[start of Text section]
Le 27/01/2026 à 19:35, Shivaprasad G Bhat a écrit :
> The RFC attempts to implement the IOMMUFD support on PPC64 by
> adding new iommu_ops for paging domain. The existing platform
> domain continues to be the default domain for in-kernel use.
> The domain ownership transfer ensures the reset of iommu states
> for the new paging domain and in-kernel usage.
> 
> On PPC64, IOVA ranges are based on the type of the DMA window
> and their properties. Currently, there is no way to expose the
> attributes of the non-default 64-bit DMA window, which the platform
> supports. The platform allows the operating system to select the
> starting offset(at 4GiB or 512PiB default offset), pagesize and
> window size for the non-default 64-bit DMA window. For example,
> with VFIO, this is handled via VFIO_IOMMU_SPAPR_TCE_GET_INFO
> and VFIO_IOMMU_SPAPR_TCE_CREATE|REMOVE ioctls. While I am exploring
> the ways to expose and configure these DMA window attributes as
> per user input, any suggestions in this regard will be very helpful.
> 
> Currently existing vfio type1 specific vfio-compat driver even
> with this patch will not work for PPC64. I believe we need to have
> a separate "vfio-spapr-compat" driver to make it work.
[end of Text section]
Complete the following ::
**A)** In the IOMMUFD message, what two default starting offsets can the operating system choose for the non-default 64-bit DMA window?
**B)** Carry on writing the IOMMUFD message from the point where it stops.
The items that come next are separate material with no connection to the IOMMUFD message.
[start of Record excerpts]
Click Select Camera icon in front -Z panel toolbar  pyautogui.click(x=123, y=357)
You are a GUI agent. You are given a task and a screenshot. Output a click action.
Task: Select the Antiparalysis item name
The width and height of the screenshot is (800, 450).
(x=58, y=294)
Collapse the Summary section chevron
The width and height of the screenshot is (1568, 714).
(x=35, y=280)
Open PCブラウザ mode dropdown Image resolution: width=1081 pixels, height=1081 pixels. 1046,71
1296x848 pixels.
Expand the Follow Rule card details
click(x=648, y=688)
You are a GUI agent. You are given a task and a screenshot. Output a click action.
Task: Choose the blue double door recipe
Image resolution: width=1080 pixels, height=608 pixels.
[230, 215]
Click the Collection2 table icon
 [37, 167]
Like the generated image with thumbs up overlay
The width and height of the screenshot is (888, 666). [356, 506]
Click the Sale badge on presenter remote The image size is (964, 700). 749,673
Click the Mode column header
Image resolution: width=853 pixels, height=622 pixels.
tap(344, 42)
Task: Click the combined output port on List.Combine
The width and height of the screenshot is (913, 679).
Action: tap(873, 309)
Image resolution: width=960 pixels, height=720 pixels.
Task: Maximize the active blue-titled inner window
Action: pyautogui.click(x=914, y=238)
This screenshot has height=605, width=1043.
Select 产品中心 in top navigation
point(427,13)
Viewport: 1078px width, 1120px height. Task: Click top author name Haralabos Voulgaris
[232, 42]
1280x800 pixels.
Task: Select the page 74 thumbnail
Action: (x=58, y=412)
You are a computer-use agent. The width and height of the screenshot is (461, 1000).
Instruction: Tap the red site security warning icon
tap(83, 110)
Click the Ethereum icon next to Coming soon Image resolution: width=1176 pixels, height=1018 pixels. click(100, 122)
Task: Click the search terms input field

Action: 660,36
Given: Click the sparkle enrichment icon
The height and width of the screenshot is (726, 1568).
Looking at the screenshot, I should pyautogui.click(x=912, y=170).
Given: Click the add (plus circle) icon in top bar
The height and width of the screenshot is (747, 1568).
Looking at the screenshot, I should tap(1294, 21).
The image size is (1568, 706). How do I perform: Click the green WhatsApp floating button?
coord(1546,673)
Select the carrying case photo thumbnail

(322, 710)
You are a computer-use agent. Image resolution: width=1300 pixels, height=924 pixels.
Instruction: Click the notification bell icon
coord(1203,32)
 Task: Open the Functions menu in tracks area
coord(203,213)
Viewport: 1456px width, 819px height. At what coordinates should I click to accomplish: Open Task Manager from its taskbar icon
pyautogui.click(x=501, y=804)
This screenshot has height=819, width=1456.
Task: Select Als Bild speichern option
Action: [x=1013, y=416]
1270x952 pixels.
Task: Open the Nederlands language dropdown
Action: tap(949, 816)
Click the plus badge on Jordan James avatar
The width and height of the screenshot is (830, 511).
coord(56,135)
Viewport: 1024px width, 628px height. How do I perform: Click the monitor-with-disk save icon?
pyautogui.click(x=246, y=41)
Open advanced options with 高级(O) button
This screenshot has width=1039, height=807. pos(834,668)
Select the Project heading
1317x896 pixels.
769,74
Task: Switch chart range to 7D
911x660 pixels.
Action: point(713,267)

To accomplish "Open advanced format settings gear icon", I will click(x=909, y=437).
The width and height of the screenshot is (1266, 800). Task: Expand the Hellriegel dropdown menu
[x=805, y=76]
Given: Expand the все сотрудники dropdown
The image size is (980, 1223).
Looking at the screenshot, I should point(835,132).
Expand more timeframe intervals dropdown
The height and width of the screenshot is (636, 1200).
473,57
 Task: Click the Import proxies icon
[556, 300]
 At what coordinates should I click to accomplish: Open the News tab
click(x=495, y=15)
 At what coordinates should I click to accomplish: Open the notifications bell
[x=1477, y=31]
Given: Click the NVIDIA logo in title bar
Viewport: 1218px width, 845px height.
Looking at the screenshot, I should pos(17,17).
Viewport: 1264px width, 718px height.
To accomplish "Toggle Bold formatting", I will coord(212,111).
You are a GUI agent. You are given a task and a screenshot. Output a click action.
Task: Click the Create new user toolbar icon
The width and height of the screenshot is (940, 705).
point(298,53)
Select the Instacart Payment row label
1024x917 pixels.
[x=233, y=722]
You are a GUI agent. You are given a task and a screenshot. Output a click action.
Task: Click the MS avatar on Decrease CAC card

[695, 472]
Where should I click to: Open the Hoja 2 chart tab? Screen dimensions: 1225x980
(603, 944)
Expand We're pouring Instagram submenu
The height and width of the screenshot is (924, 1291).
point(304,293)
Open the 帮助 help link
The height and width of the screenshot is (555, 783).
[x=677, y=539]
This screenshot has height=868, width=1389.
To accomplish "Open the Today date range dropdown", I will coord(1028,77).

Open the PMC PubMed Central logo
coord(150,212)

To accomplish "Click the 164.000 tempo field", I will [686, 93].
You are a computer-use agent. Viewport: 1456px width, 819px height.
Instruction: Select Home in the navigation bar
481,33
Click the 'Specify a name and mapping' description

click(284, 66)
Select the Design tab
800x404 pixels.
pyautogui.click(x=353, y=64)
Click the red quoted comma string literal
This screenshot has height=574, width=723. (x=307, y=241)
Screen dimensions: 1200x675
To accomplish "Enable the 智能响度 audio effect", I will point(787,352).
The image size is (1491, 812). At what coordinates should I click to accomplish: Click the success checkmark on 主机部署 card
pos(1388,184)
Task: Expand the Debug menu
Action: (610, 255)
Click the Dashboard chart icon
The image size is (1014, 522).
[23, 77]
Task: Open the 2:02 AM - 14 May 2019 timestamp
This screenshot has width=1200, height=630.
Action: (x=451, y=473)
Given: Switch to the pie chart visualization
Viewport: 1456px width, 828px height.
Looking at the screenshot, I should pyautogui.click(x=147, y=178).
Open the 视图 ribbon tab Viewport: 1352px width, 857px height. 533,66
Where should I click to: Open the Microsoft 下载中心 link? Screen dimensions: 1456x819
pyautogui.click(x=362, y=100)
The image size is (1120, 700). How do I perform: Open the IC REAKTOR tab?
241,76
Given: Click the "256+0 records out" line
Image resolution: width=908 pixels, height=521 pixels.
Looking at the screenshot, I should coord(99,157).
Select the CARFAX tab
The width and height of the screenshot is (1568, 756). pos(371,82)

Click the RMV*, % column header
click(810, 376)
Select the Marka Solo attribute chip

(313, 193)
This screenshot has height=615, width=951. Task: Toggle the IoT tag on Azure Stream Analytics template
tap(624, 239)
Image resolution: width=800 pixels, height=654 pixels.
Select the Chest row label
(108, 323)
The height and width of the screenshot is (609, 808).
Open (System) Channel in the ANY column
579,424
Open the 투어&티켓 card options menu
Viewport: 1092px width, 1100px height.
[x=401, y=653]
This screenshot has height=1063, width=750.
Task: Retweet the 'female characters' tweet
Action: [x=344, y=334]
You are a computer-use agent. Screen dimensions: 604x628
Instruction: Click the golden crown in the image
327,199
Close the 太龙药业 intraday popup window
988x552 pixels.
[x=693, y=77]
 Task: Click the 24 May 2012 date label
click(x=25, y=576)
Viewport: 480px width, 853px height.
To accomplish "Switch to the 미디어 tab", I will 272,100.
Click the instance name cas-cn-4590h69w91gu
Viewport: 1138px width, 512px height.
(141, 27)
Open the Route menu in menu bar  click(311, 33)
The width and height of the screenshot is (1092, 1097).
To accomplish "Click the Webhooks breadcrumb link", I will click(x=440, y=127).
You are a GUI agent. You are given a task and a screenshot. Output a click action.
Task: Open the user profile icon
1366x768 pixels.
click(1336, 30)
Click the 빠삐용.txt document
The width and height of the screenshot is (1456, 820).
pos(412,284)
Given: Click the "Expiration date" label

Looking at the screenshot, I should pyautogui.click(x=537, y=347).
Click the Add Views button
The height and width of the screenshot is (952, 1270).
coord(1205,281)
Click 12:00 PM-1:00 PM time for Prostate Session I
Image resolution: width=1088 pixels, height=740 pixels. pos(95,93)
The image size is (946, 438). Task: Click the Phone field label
[end of Record excerpts]
Expected responses ::
**A)** 4GiB or 512PiB.

**B)**
> 
> So brief list of current open problems and ongoing reworks:
>   - Second DMA window support as mentioned above.
>   - KVM support.
>   - EEH support.
>   - The vfio compat driver for the spapr tce iommu.
>   - Multiple devices (multifunction, same/different iommu group checks,
>     SRIOV VF assignment) support.
>   - Race conditions, device plug/unplug.
>   - self|tests.
> 
> The patch currently works for single device and exposes only the
> default DMA window of 1GB to the user. It has been tested for
> both PowerNV and pSeries machine tce iommu backends. The testing
> was done using a Qemu[1] and TCG guest having a NVME device
> passthrough. One can use the command like below to try:
> 
> qemu-system-ppc64 -machine pseries -accel tcg \
> -device spapr-pci-host-bridge,index=1,id=pci.1,ddw=off \
> -device vfio-pci,host=<hostdev>,id=hostdev0,\
> bus=pci.1.0,addr=0x1,iommufd=iommufd0 \
> -object iommufd,id=iommufd0 <...>
> ...
> root:localhost# mount /dev/nvme0n1 /mnt
> root:localhost# ls /mnt
> ...
> 
> The current patch is based on linux kernel 6.19-rc6 tree.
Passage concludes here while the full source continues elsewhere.